After seventeen years at sea as a swordfish boat captain, Greenlaw returned home to Isle Au Haut, a small island seven miles off the coast of Maine in Penobscot Bay, the "Lobster capitol of the world," where she proceeded to outfit and launch a lobster boat, the "Mattie Belle," to begin a new career as a lobster fisherman. This story is an account of the fourth season of her endeavors at seeking out the often elusive crustaceans of the title, but it is more than that; much more.
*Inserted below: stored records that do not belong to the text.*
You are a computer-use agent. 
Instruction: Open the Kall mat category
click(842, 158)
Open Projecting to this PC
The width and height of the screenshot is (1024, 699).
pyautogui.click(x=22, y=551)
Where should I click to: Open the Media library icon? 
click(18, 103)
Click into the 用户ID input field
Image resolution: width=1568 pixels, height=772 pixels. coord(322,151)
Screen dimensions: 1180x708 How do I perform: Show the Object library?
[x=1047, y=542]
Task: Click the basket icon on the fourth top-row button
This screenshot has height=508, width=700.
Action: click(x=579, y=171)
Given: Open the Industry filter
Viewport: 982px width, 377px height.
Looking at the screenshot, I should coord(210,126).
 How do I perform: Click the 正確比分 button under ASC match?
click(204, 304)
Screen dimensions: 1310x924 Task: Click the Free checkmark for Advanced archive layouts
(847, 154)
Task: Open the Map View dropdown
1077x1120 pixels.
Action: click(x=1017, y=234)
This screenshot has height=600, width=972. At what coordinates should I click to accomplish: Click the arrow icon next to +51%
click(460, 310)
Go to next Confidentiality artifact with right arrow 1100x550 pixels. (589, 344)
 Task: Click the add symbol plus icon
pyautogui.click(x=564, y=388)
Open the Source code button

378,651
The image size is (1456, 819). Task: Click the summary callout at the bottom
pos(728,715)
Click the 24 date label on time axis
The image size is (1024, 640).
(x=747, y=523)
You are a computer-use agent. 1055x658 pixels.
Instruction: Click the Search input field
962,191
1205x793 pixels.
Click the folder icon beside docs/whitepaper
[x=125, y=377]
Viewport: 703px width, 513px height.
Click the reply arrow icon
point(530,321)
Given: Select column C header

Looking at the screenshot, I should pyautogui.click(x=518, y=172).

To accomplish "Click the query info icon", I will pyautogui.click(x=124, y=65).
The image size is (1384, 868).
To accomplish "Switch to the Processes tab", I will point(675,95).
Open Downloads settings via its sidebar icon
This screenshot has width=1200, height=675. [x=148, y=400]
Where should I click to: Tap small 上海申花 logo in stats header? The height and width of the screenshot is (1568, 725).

Simply put, it's a book about "life." And the pages between the covers are filled with insights and anecdotes that are both captivating and endearing, as Greenlaw puts her heart on her sleeve and openly shares her inner most thoughts and emotions, all of which paint a stunning portrait of what it's like to live on a small island with a year round population of seventy (thirty of whom are her relatives).

With her thoroughly engaging style and way with words, you become more than just a "reader" of her book; you're a guest in Linda's home, where she introduces you to her parents, as well as the colorful, eclectic group who make up the year round and seasonal population of the island. Folks like the invasive Rita and her ex-husband, Frank; Suzanne, the quintessential bike chick known as the "Alabama Slammer," endowed with a rather unique peccadillo; the sternman she dubs "Stern-Fabio," and with good reason; and George and Tommy of "Island Boys Repair Service-- If we can't fix it, it ain't broke," guys with a penchant for making easy tasks hard and for leaving hard tasks unfinished.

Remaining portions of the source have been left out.